You can test your implementation with this check (again, this is not a foolproof
guarantee of correctness):

In [None]:
check_examples_to_array(examples_to_array, embeddings)

Fantastic! Let's finish up by pre-processing our entire dataset with the code
that you wrote:

__This may take a few seconds.__

In [None]:
# Note that we use expand_dims to change the shape of the labels from
# (num_examples,) to (num_examples, 1) as our model requires.
train_examples_array = examples_to_array(train_examples, embeddings)
train_labels_array = np.expand_dims(np.array(train_labels), axis=1)

dev_examples_array = examples_to_array(dev_examples, embeddings)
dev_labels_array = np.expand_dims(np.array(dev_labels), axis=1)

### TODO: Yelp Review Classification Model

And now all we need to do is tweak our previous model slightly to work on our
new problem. We'll need to do a couple of things:

1. In our previous network, we applied the sigmoid function 3 times, once for
each layer. This time, we'll use a different non-linear function (the __ReLU__
function) for hidden layers, but still use sigmoid on our final output. This
is slightly more realistic (ReLU is the more commonly used activation function
in real-world neural networks, and should help our model learn better on this
more difficult task).

2. We'll use a slightly different training method (mini-batch gradient descent
instead of gradient descent), because our dataset is much larger now and it
will be difficult to do the calculations on the whole dataset at once.

- **DATASET EXCERPT**:
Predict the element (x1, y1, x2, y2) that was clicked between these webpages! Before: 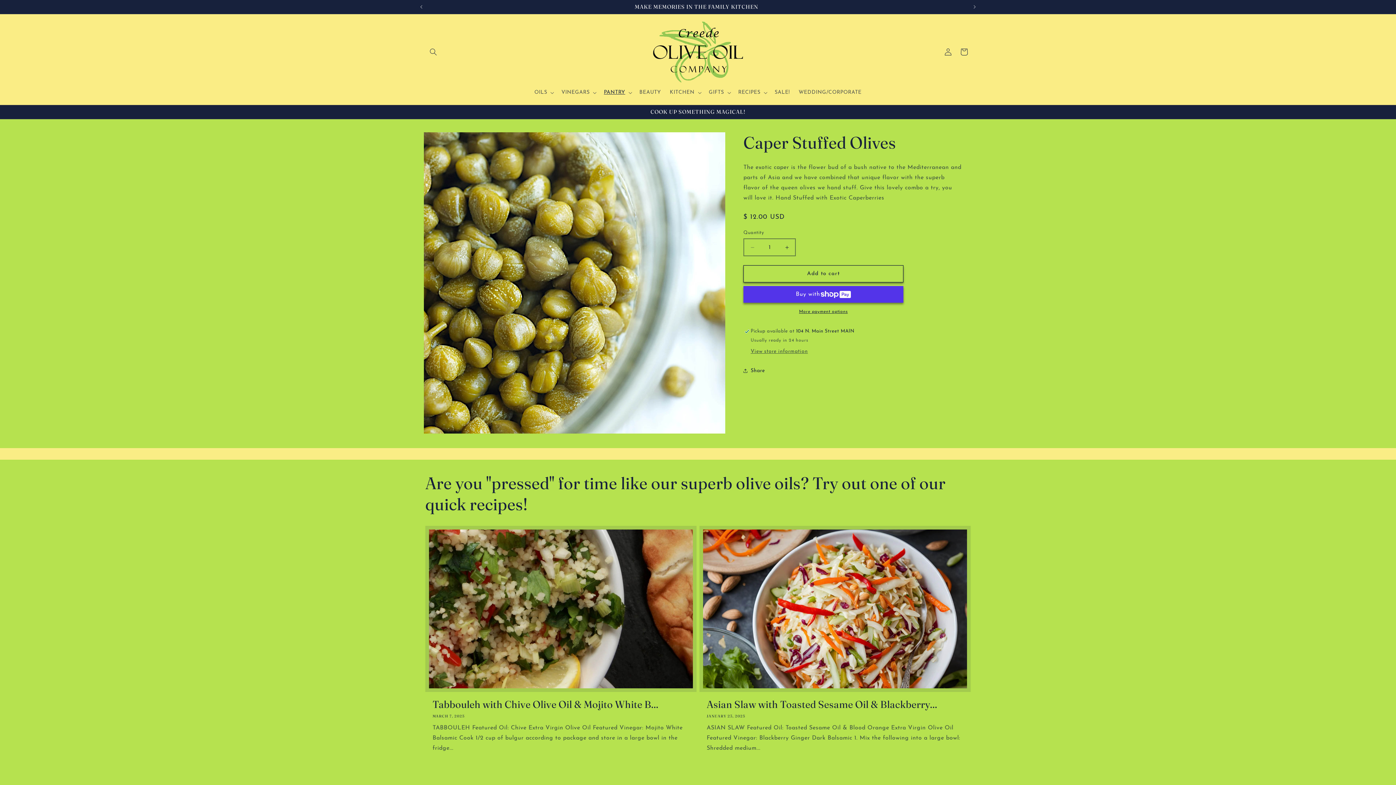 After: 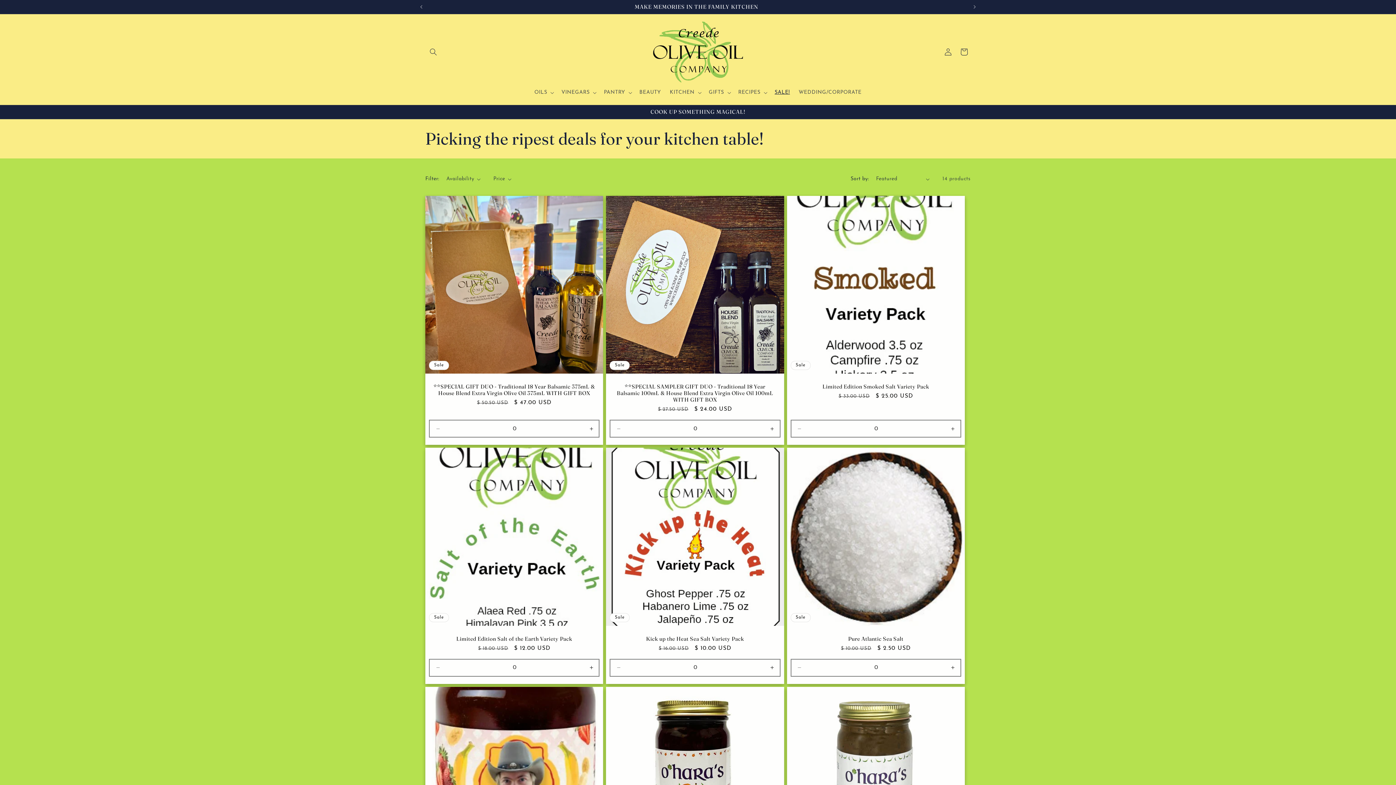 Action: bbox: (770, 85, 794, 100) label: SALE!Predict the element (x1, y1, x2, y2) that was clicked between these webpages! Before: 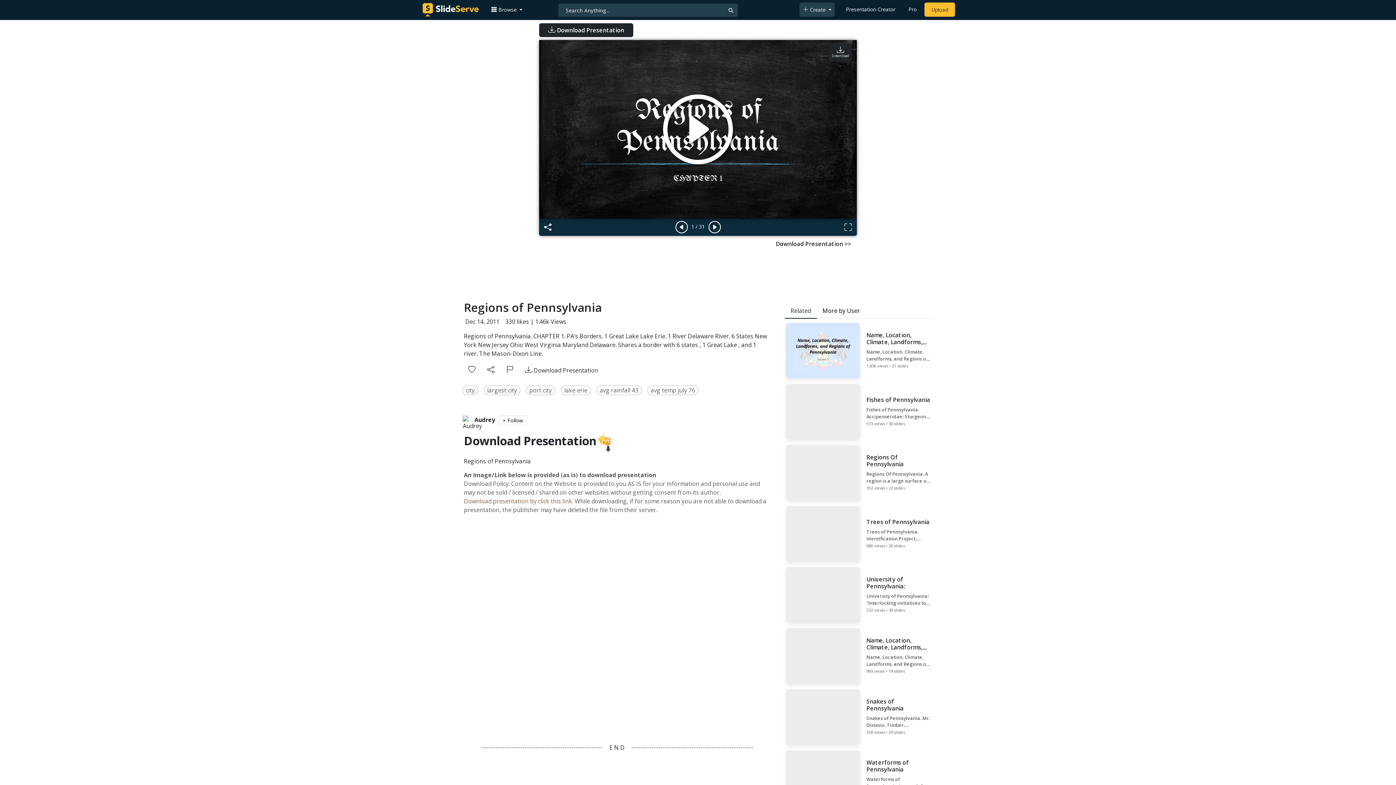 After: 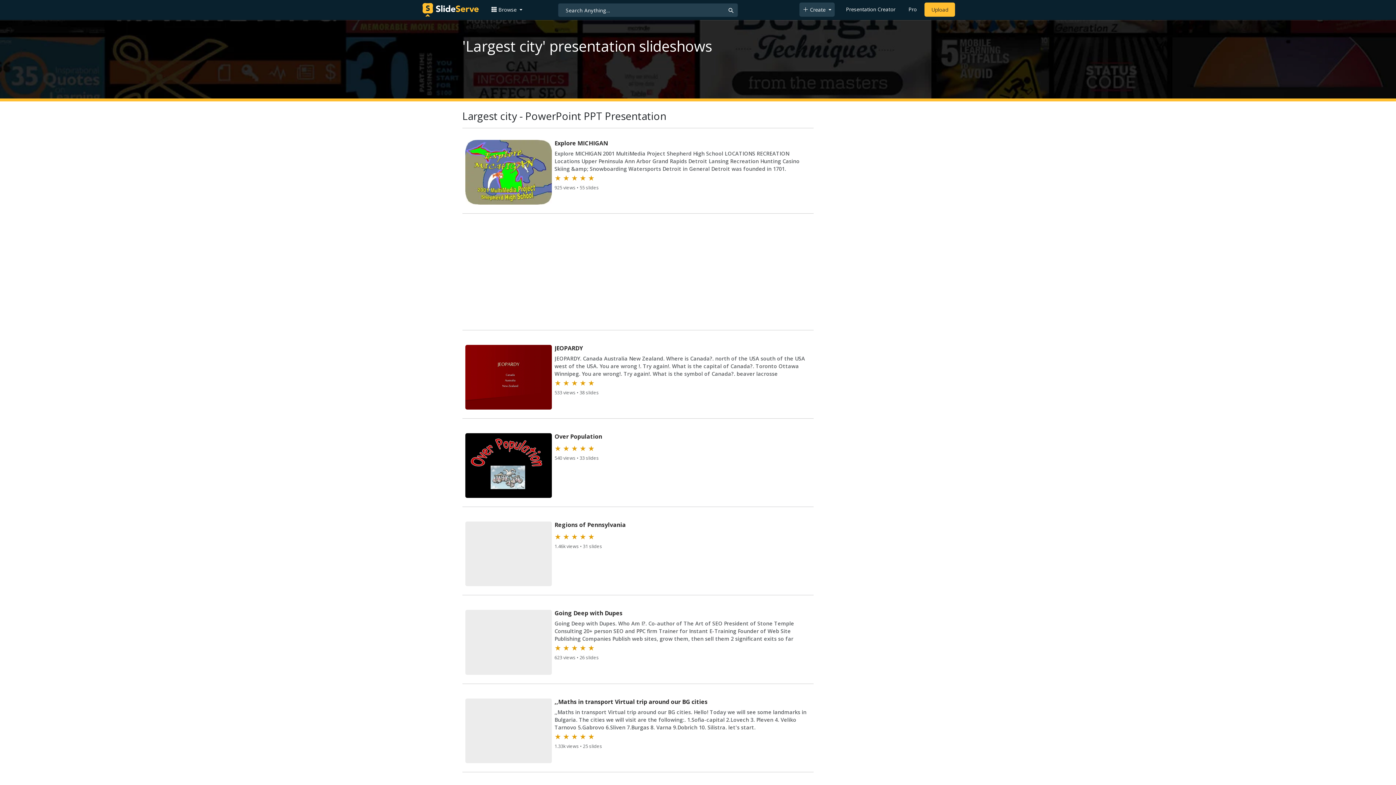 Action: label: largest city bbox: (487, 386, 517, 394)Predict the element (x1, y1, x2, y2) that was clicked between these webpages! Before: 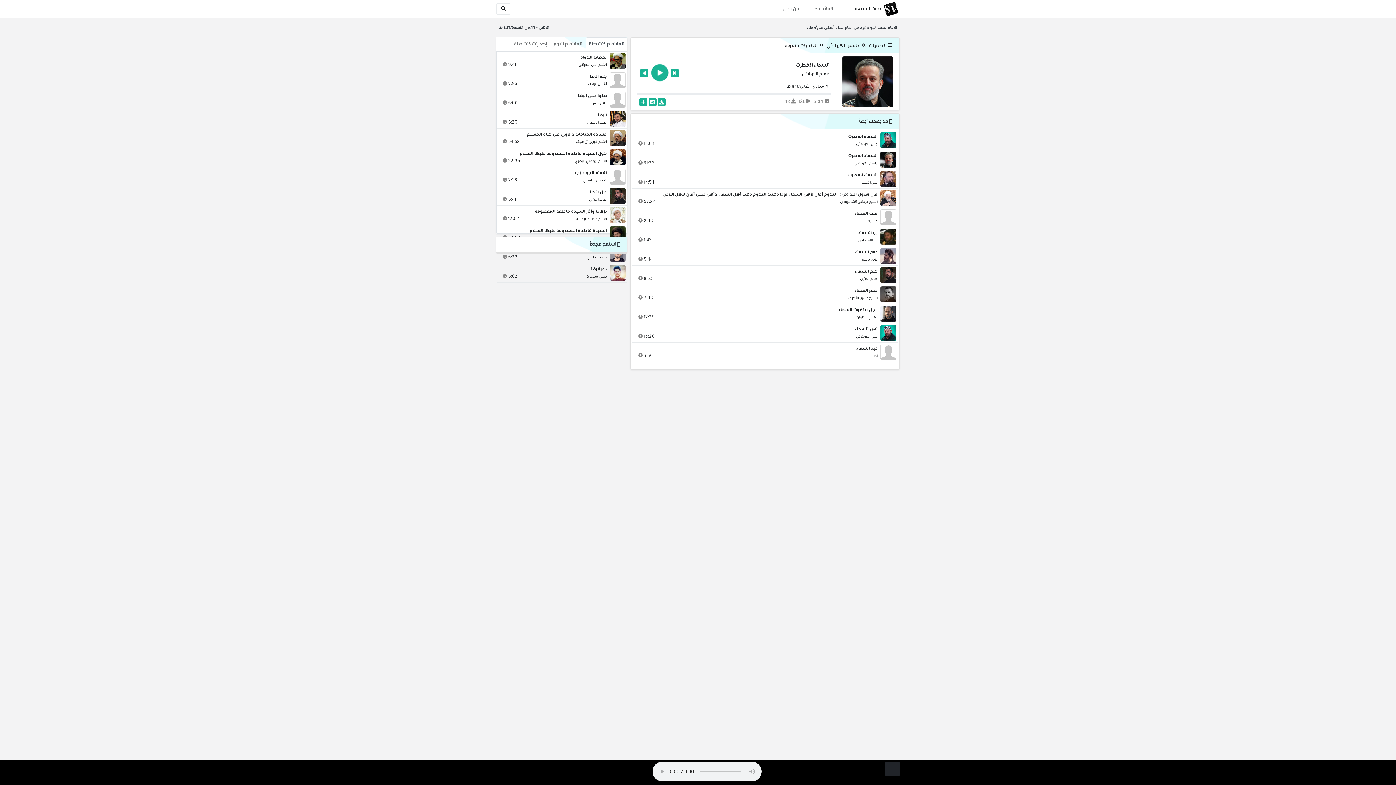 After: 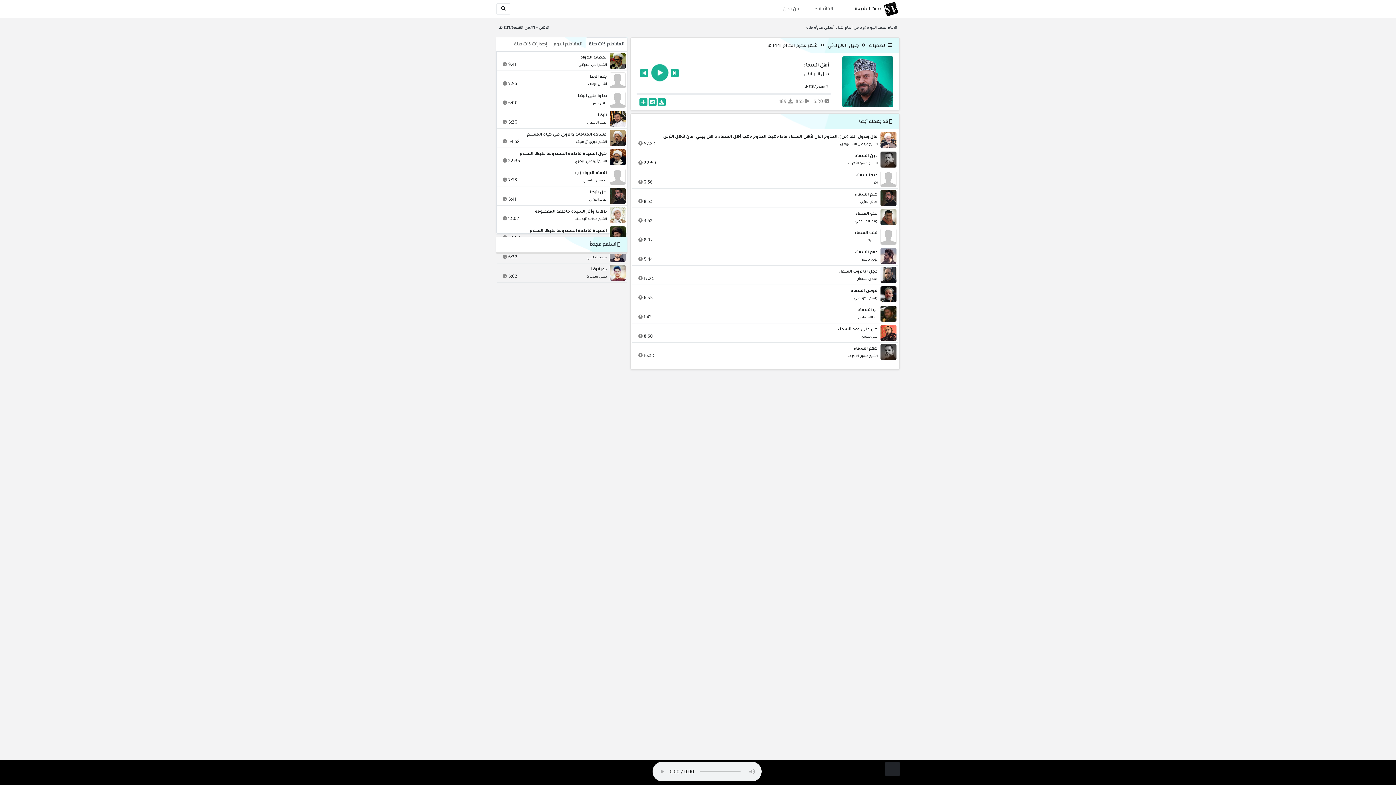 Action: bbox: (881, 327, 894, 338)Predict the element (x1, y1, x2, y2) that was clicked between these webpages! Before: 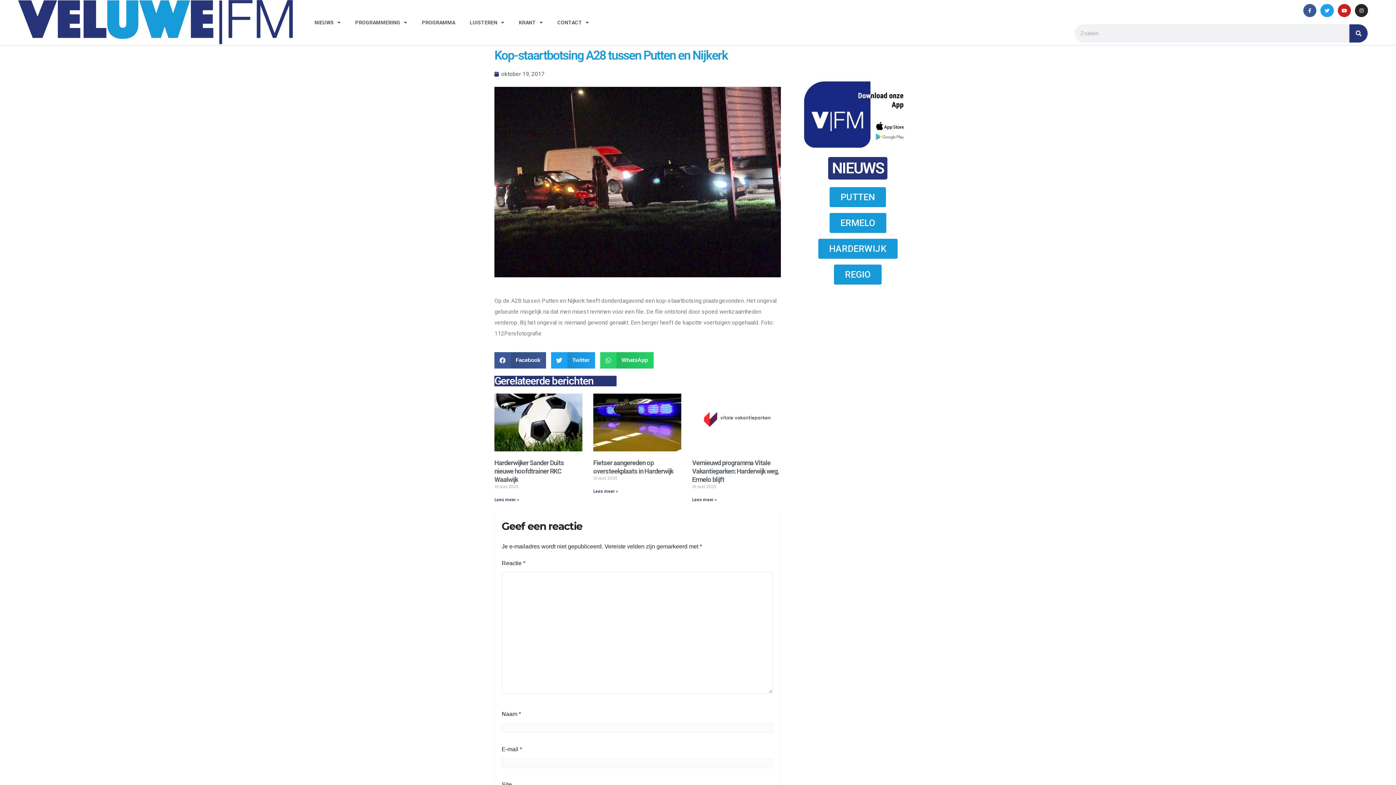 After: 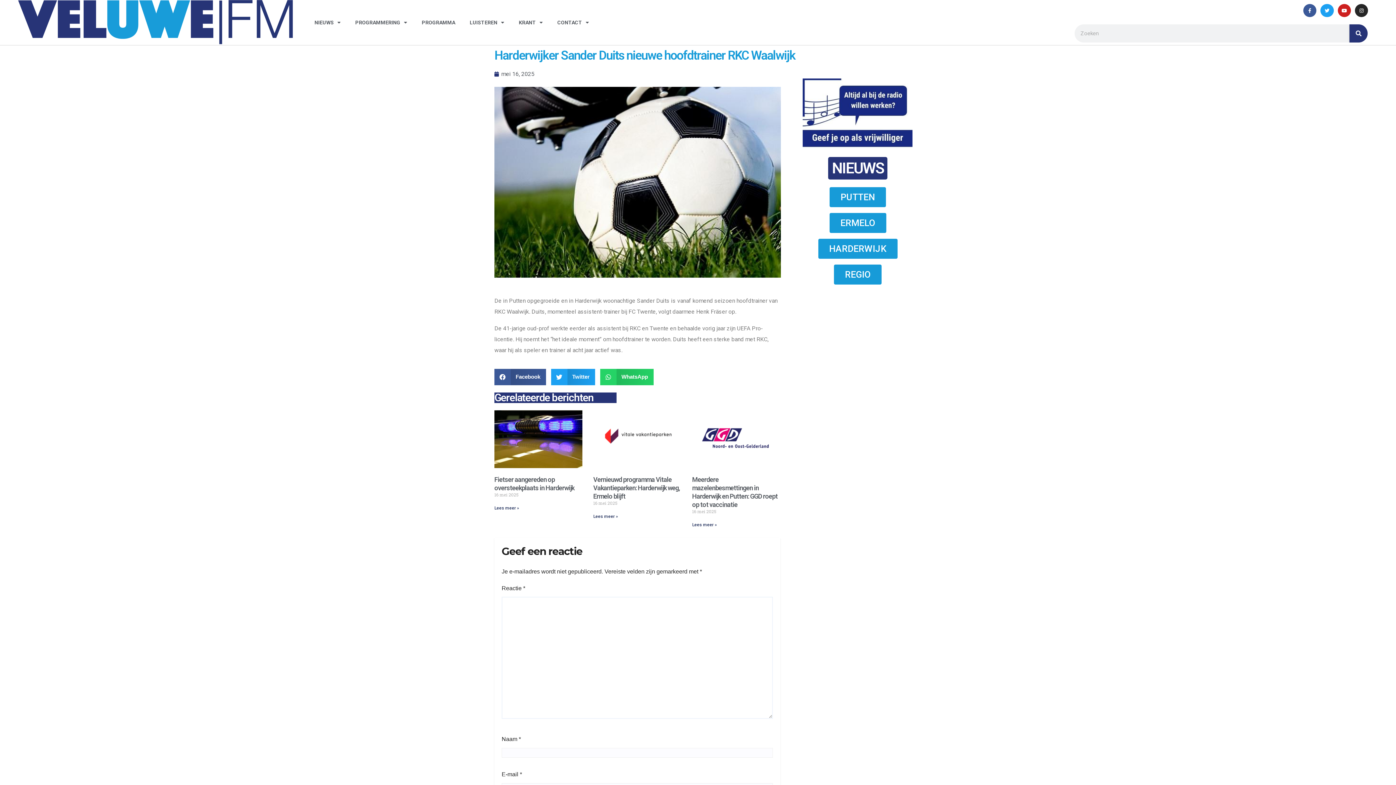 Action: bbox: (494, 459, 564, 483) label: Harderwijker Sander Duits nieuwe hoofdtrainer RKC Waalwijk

- **JOB**: In the source excerpt, which non-linear function will the new model use for its hidden layers?

- **TASK ANSWER**: The ReLU function.